Rumours. There are rumours that Matthew Perry’s new tv drama Studio 60 (on NBC) is failing. Despite hype, despite crazy publicity, despite a giant push by NBC, the ratings are in a slump.
Matthew Perry is crazy over it all (or so the rumours say), and he is apparently trying to enroll the help of his Friends friends: David Schwimmer, Courteney Cox, Aniston, and Kudrow. He’s asking them for guest appearance
More anti-rumours. What are anti-rumours? They are rumours that squash other rumours. Or something like that.
Courtney Cox’s wife David Arquette said on an LA radio show (something, something, and something STAR 98.7) that Jennifer and Vince are not broken up.
Arquette flatly denied the rumours in that retarded baby voice of his.
People magazine reports rumours from a pre-taping of the Oprah Winfrey show. Audience members who were at the taping report that Aniston admitted to Oprah that she and Vaughan are not broken up.
This might be “audience members” lying. This might be Oprah’s people doing a marketing gimmick thingy. This might be a lot of things. But what it definitely is, is boring!
I say to Jennifer Aniston: want freaking become an A-List celebrity? I have 1 word for you: SEXTAPE! Now get on it.
US Magazine again reported this week the details of the Jennifer Aniston and Vince Vaughan break-up.
According to the mag, the break up happened approximately a month ago just before Vaughan left for England to work on a movie.
The magazine’s website makes many tantalizing allusions and referes to the hardcopy for details 😦 So, I guess we’ll have to read it to find out. I’ll wait for it to come out on the web, thank you.
That’s what Page Six reported yesterday from their super secret “inside sources”. Why is this important? Well it’s not. Nothing is, really.
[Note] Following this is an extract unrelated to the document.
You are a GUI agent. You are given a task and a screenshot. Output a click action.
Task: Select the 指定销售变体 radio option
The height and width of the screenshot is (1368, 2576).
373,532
What’s interesting is their same source (rolling my eyes) reported that Angelina Jolie wants to adopt and wants to leave her womb unburdened of Pitt’s semen. Why? Well she wants to be in a damn movie sometime soon!
It’s that old feminist dilemma: should I be bound to the man permanently by carrying his child for 9 months and then having him take care of me OR should I focus on my career in a male-dominated world, making my money off my looks and very vaguely off my real talent. Well I don’t mean that this is every woman’s dilemma, I mean this is Jolie’s dilemma.
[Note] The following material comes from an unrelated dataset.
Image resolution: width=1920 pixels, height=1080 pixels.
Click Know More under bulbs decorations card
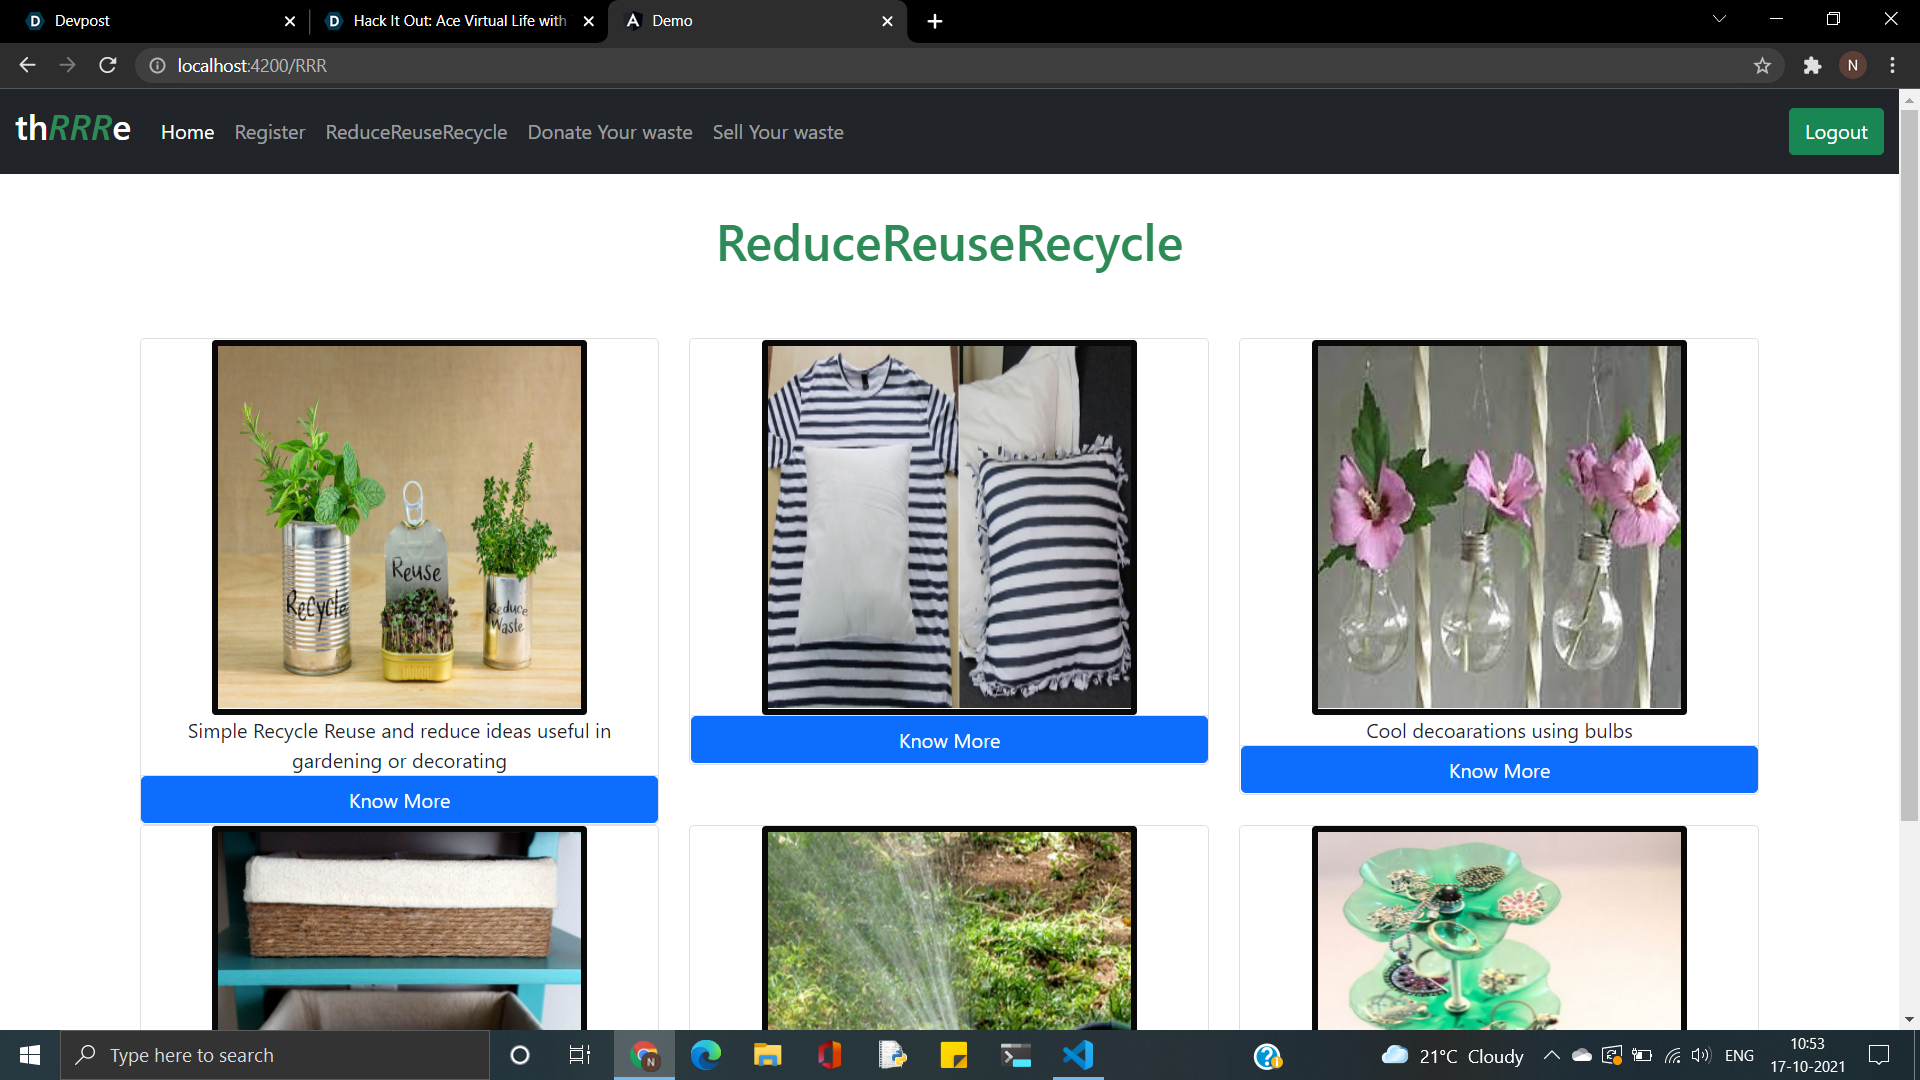point(1498,771)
Either way, Angelina want to adopt, but Pitt wants an offspring from his loins. Hrrumpfh says I. Apparently neither one of you have heard of sperm donation or surrogate fertilization. I suggest Jennifer Aniston as the surrogate parent to Pitt’s sperm and Jolie’s egg. That would be freaking awesome! Imagine the gossip, the yelling, the … Sheer ecstacy of it all! And remember, I copyrighted this idea, so if Pitt and Jolie ever decide to do as I suggested, tell them I want major royalties.